DATA ENTRIES:
+ + + + + + +
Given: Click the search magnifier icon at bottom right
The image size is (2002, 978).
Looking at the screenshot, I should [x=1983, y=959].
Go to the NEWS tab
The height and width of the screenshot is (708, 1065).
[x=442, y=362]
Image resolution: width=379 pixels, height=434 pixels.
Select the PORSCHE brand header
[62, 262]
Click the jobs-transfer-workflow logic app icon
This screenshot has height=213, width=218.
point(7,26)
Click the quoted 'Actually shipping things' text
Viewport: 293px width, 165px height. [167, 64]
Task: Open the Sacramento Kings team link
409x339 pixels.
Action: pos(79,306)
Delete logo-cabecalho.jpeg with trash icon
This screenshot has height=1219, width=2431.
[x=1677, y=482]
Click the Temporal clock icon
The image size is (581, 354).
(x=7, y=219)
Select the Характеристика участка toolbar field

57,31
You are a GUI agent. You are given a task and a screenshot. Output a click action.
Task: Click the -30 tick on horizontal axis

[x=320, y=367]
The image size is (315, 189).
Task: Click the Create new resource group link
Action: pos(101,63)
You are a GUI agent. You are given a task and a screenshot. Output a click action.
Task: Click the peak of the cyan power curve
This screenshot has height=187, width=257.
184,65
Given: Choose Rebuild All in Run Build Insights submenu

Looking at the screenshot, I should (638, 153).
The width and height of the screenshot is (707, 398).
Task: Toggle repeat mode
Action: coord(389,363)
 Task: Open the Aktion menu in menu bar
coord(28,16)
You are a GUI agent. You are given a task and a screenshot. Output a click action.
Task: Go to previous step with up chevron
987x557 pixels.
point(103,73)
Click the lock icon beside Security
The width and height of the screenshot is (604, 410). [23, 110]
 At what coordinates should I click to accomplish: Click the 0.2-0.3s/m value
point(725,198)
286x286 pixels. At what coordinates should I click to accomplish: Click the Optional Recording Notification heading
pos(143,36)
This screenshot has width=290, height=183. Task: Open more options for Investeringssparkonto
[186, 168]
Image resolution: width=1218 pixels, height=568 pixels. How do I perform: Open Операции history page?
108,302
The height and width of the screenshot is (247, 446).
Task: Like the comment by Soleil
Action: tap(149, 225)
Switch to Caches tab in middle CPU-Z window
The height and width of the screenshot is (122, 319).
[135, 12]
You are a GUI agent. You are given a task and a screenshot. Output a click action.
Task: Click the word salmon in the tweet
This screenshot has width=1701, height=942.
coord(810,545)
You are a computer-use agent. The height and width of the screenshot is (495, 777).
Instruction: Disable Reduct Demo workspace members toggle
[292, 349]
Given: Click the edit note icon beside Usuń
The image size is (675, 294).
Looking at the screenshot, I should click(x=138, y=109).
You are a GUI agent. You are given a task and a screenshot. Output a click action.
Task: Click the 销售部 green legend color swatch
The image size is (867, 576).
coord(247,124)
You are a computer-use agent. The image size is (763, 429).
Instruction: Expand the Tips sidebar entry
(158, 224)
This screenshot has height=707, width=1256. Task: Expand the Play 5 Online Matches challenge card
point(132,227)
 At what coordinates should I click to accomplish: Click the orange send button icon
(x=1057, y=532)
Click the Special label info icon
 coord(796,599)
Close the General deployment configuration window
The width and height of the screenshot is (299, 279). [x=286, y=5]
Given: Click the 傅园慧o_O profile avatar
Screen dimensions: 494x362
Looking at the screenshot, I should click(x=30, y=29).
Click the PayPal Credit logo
+ + + + + + +
DO THIS: In the part of the records that opens with the line containing "send button icon" and closes with the last line, replace "window" with "dialog" and give those lines again, leaving everything else unchanged.

EXPECTED ANSWER:
 At what coordinates should I click to accomplish: Click the orange send button icon
(x=1057, y=532)
Click the Special label info icon
 coord(796,599)
Close the General deployment configuration dialog
The width and height of the screenshot is (299, 279). [x=286, y=5]
Given: Click the 傅园慧o_O profile avatar
Screen dimensions: 494x362
Looking at the screenshot, I should click(x=30, y=29).
Click the PayPal Credit logo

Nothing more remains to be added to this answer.